This file contains the list of components, and their quantities, used on each tube assembly.

Variable Description
tube_assembly_id The tube assembly ID (TA-xxxxx).
component_id_[x] The components used to build this tube assembly, where 1 <= x <= 8 an integer.
quantity_[x] Quantity of components (identified by component_id_[x]) needed to build this tube assembly, where 1 <= x <= 8 an integer.

specs.csv

This file contains the list of unique specifications for the tube assembly. These can refer to materials, processes, rust protection, etc.

Variable Description
tube_assembly_id The tube assembly ID (TA-xxxxx).
spec[x] The specifications used to build this tube assembly, where 1 <= x <= 10 an integer. Note that a tube assembly may not needs any specifications. In that case, spec1 to spec10 have the value NA.

tube_end_form.csv

Some end types are physically formed utilizing only the wall of the tube. These are listed here.

Variable Description
end_form_id The end form tube ID (EF-xxx). Note that the ID 9999 means that this end form is other than the ones contain in the list.
forming Boolean value (Yes / No) indicating if the end type is physically formed utilizing only the wall of the tube or not.

components.csv

This file contains the list of all of the components used. Component_type_id refers to the category that each component falls under.

Variable Description
component_id The component ID (C-xxxx). Note that the ID 9999 means that this component is other than the ones contain in the list.
name The name of the component in uppercase.
◇ ◇ ◇ ◇
▸ **GIVEN INSTRUCTION A**
Please write out the part of the tube assembly file descriptions that begins at the words "component_id_[x] The components" and ends after the words "the value NA.".
▸ **GIVEN INSTRUCTION B**
According to the tube assembly file descriptions, what value do spec1 to spec10 have when a tube assembly needs no specifications?
▸ **GIVEN INSTRUCTION C**
Extend the tube assembly file descriptions, picking up after their last line.

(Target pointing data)
◇ ◇ ◇ ◇
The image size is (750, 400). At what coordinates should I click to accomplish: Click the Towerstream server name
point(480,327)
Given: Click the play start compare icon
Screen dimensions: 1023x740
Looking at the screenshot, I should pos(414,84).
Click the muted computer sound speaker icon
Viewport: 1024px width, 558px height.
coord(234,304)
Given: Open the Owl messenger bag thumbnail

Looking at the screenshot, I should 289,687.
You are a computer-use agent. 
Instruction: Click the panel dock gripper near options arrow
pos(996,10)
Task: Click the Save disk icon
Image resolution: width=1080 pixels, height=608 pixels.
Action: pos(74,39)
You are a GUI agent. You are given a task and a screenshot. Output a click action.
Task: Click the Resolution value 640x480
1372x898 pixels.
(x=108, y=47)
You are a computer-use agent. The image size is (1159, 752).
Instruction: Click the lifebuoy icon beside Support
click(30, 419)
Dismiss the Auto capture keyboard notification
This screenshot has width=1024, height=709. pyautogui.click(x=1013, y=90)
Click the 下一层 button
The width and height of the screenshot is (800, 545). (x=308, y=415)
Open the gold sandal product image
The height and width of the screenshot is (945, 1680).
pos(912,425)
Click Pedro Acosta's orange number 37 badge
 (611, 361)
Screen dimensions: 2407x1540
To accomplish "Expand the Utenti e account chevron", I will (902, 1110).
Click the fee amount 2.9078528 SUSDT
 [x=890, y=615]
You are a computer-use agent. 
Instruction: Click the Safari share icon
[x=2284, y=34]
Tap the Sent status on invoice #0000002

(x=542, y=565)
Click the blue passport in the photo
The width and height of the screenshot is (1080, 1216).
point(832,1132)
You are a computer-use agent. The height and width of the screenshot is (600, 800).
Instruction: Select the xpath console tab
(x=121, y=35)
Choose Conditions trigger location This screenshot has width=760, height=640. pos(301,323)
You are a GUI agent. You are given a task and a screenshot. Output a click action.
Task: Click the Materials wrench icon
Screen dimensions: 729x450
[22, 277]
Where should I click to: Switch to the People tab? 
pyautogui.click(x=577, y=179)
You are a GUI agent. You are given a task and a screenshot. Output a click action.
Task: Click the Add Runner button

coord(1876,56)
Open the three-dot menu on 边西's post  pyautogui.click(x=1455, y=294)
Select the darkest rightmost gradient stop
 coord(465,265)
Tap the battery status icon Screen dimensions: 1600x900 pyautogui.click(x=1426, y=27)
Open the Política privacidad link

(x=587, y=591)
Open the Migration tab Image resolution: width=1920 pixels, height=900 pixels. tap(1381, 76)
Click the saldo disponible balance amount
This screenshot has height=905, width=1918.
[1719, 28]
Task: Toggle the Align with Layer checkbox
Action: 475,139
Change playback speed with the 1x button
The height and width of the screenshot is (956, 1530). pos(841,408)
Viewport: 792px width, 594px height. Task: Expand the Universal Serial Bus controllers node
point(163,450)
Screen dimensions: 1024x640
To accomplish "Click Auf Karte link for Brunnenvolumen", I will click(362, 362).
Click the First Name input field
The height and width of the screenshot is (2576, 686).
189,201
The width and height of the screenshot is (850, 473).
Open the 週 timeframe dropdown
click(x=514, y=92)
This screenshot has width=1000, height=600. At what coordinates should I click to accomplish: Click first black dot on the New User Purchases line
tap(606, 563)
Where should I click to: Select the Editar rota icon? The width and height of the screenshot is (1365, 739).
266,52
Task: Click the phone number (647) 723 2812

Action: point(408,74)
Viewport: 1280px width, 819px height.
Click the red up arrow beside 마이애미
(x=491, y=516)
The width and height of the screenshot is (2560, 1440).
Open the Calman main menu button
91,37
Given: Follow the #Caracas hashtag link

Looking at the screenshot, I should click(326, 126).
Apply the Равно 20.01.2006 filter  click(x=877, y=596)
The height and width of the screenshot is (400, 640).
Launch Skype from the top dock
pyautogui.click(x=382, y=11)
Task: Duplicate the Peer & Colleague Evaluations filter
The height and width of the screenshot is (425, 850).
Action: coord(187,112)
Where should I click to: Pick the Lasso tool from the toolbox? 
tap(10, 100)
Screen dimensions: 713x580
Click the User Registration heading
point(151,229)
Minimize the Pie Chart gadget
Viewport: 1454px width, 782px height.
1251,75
◇ ◇ ◇ ◇
▸ **EXERCISE RESPONSE A**
component_id_[x] The components used to build this tube assembly, where 1 <= x <= 8 an integer.
quantity_[x] Quantity of components (identified by component_id_[x]) needed to build this tube assembly, where 1 <= x <= 8 an integer.

specs.csv

This file contains the list of unique specifications for the tube assembly. These can refer to materials, processes, rust protection, etc.

Variable Description
tube_assembly_id The tube assembly ID (TA-xxxxx).
spec[x] The specifications used to build this tube assembly, where 1 <= x <= 10 an integer. Note that a tube assembly may not needs any specifications. In that case, spec1 to spec10 have the value NA.

▸ **EXERCISE RESPONSE B**
They have the value NA.

▸ **EXERCISE RESPONSE C**
component_type_id Refers to the component type that each component falls under.

comp_[type].csv

These files contain the information for each type of components. The main types are: adaptor, boss, elbow, float, hfl, nut, sleeve, straight, tee and threaded. The other components are listed in the file comp_other.csv. These components are not part of the main types.

Note that each component_id is unique. The list of all components used in files comp_[type].csv corresponds exactly to the list of components in the file components.csv.

The column thread_size in the file comp_nut.csv contains codes like M10 for example. The M means metric and the number is the nominal diameter. Source taken from ISO metric screw thread Preferred sizes.

type_[type].csv

These files contain the names for each feature (type). The types are: Component, Connection and End Form.

Variable Description
type_[type]_id The type ID. Note that the ID 9999 means that this type is other than the ones contain in the list.
name The name of the type.